Algunas nubes jugueteaban formando figuras de animales al ritmo del viento sobre el inmenso fondo azul. Atento y sin perderle vista, competía con mis primos al que primero lograra identificar las figuritas que recién se formaban: Ballenas, conejos y sapitos. Sí muchos sapitos hechos de nubes. Los tres permanecíamos tirados, extendidos boca arriba sobre el volco del camión, al lado de las palas y con algunos muchos granitos de arena que se deslizaban al vaiven del andar de la volqueta.
La volqueta frenaba toscamente. Nos sacudía a
lado y lado, y nos dejaba amontonados en cada parada. siempre pasaba acompañado
de un ruido gaseoso, algo así como un chorro de aire que sonaba cada vez que
paraba. Las nubes se nos perdían, aunque las volvíamos a encontrar en forma de
sapitos cada que volvíamos a quedar mirando hacia arriba.
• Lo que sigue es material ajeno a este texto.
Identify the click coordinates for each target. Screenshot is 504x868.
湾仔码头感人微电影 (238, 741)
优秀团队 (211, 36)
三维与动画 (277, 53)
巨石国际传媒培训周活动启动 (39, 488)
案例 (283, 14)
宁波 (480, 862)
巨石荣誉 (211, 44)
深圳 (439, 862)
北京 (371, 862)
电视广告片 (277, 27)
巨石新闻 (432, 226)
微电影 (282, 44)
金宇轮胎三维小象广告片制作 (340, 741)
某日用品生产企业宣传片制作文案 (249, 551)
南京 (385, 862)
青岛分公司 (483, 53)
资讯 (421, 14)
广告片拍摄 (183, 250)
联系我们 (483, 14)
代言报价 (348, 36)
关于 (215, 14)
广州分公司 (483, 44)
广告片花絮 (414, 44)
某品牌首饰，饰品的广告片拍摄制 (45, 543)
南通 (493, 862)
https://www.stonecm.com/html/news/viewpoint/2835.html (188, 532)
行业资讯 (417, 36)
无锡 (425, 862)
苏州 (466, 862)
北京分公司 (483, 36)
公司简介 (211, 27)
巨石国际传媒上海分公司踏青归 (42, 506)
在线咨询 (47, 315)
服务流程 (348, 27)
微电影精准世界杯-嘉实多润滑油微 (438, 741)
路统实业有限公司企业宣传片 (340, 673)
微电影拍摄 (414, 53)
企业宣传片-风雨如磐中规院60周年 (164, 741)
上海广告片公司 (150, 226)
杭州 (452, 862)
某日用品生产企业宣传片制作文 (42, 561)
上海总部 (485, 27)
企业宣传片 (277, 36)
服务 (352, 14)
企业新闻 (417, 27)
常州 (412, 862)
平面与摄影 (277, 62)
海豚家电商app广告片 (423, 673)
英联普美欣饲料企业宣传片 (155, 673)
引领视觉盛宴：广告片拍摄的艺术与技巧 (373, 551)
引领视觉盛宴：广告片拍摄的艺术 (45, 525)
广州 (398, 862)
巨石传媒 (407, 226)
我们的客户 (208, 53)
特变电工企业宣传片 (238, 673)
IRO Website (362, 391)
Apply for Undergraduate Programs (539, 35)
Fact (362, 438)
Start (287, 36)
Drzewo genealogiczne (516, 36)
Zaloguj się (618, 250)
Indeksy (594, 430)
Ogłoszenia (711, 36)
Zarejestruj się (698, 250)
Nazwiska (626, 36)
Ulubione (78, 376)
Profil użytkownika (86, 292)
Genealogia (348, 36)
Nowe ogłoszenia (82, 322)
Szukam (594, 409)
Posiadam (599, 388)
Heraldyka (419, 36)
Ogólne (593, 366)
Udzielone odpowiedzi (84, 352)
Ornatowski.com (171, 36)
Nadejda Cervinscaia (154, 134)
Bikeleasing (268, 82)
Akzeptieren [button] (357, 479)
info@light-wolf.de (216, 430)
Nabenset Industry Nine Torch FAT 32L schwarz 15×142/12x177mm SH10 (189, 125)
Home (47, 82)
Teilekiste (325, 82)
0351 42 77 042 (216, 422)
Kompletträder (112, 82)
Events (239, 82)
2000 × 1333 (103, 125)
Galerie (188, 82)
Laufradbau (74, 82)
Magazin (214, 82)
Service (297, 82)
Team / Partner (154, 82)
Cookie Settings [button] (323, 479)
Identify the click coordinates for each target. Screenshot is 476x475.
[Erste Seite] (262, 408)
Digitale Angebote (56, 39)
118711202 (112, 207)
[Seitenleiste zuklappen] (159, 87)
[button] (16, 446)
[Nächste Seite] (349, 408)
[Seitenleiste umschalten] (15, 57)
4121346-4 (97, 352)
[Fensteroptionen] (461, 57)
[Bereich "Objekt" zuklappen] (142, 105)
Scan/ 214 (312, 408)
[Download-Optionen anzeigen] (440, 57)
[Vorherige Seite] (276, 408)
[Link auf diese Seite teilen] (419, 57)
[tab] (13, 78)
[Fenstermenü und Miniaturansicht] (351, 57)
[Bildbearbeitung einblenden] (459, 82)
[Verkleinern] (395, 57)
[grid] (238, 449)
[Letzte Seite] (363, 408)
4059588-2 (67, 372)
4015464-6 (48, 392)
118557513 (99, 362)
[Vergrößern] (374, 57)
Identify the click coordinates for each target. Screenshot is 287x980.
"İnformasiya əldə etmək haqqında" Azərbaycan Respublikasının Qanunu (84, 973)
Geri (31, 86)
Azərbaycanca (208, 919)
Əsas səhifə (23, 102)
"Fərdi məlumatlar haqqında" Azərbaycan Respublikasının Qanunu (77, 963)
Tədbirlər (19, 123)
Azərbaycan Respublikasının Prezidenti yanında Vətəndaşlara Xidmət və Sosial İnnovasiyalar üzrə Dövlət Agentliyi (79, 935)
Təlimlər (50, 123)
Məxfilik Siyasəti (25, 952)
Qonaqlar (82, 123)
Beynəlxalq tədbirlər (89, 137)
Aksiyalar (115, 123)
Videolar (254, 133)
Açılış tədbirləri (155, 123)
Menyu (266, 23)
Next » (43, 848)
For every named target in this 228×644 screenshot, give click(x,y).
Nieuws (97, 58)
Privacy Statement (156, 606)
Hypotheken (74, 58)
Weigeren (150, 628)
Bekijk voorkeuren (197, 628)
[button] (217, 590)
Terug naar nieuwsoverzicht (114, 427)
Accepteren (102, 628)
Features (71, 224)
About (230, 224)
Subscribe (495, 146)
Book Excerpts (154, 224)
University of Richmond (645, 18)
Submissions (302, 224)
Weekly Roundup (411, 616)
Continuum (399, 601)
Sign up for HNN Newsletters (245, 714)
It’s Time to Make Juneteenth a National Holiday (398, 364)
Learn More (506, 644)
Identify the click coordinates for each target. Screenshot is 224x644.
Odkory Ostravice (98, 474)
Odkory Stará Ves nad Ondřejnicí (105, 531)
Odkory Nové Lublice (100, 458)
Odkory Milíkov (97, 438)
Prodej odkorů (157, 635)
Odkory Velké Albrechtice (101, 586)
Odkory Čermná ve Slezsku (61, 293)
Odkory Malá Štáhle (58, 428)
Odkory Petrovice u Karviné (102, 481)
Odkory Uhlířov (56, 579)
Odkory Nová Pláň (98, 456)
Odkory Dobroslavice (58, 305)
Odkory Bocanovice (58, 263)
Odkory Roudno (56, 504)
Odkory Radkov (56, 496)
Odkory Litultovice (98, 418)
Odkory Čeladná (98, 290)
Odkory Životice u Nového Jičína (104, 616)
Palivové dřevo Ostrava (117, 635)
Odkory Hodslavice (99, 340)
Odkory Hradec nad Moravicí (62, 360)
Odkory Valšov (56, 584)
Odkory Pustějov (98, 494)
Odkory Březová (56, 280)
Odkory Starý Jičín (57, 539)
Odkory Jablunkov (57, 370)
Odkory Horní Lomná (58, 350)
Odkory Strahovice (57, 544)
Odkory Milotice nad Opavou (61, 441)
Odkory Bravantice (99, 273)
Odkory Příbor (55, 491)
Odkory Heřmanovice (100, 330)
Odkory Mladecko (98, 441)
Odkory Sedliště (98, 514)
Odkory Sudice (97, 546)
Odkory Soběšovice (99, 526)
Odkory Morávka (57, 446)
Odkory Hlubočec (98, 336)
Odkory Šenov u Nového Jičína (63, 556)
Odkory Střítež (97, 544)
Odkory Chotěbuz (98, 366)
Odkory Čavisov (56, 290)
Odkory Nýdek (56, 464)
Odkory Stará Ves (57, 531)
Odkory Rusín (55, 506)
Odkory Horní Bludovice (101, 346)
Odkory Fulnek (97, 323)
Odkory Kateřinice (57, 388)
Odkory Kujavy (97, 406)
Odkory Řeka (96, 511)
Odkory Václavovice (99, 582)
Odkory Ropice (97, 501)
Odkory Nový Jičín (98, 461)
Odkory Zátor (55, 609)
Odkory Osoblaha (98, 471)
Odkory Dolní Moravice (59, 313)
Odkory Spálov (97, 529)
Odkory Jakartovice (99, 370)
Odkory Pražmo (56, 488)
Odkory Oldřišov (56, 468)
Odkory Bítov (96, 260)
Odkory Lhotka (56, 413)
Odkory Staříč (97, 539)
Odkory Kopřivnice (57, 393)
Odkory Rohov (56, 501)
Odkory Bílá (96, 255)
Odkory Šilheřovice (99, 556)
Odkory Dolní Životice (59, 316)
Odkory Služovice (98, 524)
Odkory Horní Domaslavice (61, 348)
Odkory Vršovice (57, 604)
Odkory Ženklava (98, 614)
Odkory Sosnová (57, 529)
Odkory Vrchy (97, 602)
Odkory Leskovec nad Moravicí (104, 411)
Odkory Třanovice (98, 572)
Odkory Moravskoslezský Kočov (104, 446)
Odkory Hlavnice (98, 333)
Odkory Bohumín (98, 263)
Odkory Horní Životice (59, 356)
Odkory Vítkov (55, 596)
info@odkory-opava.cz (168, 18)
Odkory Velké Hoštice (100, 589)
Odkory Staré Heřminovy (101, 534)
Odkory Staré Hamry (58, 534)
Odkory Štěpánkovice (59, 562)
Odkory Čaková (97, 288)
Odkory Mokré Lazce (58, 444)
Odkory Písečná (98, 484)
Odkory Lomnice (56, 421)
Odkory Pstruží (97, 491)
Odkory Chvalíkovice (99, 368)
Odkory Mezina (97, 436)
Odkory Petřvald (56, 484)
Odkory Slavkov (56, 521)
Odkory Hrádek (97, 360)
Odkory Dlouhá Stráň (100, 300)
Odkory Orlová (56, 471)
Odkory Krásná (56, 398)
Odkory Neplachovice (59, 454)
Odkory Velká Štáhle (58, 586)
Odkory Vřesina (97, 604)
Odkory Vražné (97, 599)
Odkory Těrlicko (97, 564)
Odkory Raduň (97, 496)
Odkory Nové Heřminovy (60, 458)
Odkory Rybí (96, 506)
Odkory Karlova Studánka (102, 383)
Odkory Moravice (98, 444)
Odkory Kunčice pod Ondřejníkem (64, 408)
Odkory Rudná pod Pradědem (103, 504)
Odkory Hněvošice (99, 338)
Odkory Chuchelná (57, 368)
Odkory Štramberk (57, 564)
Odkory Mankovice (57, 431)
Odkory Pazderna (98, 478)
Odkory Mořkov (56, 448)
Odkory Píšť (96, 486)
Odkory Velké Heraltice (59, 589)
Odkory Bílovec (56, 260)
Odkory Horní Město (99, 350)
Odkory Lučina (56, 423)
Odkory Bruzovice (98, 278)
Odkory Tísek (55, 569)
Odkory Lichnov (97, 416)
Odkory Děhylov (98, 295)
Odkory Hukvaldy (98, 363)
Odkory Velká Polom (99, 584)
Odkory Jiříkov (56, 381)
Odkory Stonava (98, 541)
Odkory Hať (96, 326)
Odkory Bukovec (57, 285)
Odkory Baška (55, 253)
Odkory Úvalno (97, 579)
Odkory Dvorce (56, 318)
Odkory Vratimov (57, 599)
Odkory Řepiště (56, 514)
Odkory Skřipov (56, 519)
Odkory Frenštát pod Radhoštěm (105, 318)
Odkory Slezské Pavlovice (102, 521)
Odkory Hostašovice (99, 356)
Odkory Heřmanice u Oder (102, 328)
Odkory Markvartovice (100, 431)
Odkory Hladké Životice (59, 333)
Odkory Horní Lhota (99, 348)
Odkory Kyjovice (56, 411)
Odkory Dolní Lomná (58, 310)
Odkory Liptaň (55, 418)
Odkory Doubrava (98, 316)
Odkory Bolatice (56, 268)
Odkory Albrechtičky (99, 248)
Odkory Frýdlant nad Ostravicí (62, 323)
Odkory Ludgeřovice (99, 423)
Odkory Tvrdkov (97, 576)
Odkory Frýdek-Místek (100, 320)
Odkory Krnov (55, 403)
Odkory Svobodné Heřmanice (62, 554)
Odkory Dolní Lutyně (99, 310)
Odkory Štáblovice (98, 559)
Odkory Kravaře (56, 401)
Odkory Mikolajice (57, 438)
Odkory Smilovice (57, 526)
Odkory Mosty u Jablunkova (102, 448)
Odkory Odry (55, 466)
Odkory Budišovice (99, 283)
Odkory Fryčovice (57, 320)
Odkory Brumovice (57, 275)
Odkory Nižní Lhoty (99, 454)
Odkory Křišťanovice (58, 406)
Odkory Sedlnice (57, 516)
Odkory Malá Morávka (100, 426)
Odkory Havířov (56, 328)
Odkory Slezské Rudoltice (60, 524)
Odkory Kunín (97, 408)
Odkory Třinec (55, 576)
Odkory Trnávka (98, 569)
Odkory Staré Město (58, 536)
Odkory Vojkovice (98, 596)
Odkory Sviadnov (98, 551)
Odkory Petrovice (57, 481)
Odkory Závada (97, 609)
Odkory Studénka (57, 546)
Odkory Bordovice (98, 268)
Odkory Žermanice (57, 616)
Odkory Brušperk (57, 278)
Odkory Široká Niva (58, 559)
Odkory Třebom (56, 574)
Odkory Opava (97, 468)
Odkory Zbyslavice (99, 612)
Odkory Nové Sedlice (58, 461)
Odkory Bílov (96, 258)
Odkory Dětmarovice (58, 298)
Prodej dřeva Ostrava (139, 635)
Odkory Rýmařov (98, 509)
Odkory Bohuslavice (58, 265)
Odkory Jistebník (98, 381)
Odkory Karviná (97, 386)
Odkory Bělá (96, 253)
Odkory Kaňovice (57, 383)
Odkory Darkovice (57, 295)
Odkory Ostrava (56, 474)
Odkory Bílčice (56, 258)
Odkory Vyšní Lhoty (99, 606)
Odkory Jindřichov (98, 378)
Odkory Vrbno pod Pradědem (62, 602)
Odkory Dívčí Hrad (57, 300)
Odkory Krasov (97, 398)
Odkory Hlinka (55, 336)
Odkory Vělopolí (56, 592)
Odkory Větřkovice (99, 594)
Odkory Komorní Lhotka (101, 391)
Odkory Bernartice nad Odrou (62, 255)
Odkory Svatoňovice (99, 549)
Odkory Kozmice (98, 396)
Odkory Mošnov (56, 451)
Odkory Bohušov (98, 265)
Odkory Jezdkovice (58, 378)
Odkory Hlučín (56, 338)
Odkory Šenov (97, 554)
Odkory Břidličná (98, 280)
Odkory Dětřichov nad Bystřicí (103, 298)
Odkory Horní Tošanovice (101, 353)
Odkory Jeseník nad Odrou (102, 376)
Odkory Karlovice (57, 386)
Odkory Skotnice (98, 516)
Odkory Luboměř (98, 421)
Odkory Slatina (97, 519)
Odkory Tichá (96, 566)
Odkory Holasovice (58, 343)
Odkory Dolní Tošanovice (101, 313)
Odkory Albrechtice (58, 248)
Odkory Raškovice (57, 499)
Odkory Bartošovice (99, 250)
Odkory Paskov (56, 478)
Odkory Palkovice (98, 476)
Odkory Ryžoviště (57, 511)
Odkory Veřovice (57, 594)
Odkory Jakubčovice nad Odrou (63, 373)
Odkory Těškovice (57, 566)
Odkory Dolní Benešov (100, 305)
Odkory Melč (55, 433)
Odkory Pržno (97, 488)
Las casas y los edificios quedaban atrás. La
carretera pavimentada también. Las nubes no nos dejaban de acompañar, las risas
tampoco. Ahora ya no nos amontonabamos, ahora saltabamos cada que la volqueta
bajaba un hueco y subía un montículo. Se sentía como si estuvieramos en una montaña
rusa, poco extrema, pero parecía.
Nos parabamos rápido para bajarnos y ahora
apostabamos al que primero lo hiciera. Las llantas sin rodar eran el último
escalón. Las nubes seguían en el cielo, pero ahora nos emocionaba correr y
correr. Saltar piedras, patear arena, recoger palos, coleccionar piedras.
Mientras, sonaba el rastrillo de la pala cuando entraba en la arena húmeda.
También sonaban los miles de granitos que salían de la pala e iban llenando
poco a poco el lugar donde minutos antes permanecíamos tirados. Pero ningún
sonido era más fuerte que los chillidos de cientos de sapitos que habían alrededor.
Dos hombres metían la pala con fuerza a la
arena, la sacaban y la alzaban con fuerza para seguir llenando el volco. Uno de
ellos era mi papá. El conductor con la espalda en la puerta de su volqueta,
permanecía quieto, vigilante. Se encontraba con sus brazos cruzados sobre su
pronunciado estomago y sus largos pies bien abiertos, vigilando las paladas de
la arena y de reojo a nosotros. Era mi tío.
Varios sapitos saltaban entre la arena y la
humedad casi al tiempo que nosotros también lo hacíamos. Ahora mirabamos al
piso y no al cielo. Con un trozo de la rama de un árbol jugabamos a empujar a
los sapitos. Yo me empecinaba con uno de ellos. Lo empujaba cada vez más
fuerte, haciendolo girar bruscamente como si fuera una pelota. Así lo hice
muchas veces, hasta que el sapito dejó de moverse. No sabía lo que había
pasado, el sapito ya no saltaba, ya no croaba. Mi tío que vigilante estaba, si sabía lo que había pasado y lo había advertido a mi papá. No se en que momento el mismo trozo de la rama ahora estaba en la mano de mi papá.
El volco estaba lleno. Ahora mi papá y el otro
hombre se encaramaban y se acomodaban sobre la arena. Me costaba abrir la
puerta de latas para entrar a la cabina. subía primero que mis primos. Era la última aventura, ya sin emociones. Al lado se subía mi tío, en frente del timón. El tosco sonido
del motor se sentía con fuerza, al girar las llaves. También se escuchaban las latas de las puertas y del volco.
Algunas lágrimas aún permanecían en mis
mejillas. En mi piernita derecha apenas empezaba a verse uno que otro morado. Sentía dolor en mi pierna, aunque más me dolía mi corazón, por que ya el sapito no existía. La rama del
árbol seguía en la mano de mi papá, que estaba encima del volco. Ahora ya
no habían nubes. Ya no habían juegos. Ya el sapito nunca más volvería a saltar, nunca más volvería a croar. Se había ido para siempre a formar otra de las muchas nubes, que aparecerían al otro día en el cielo.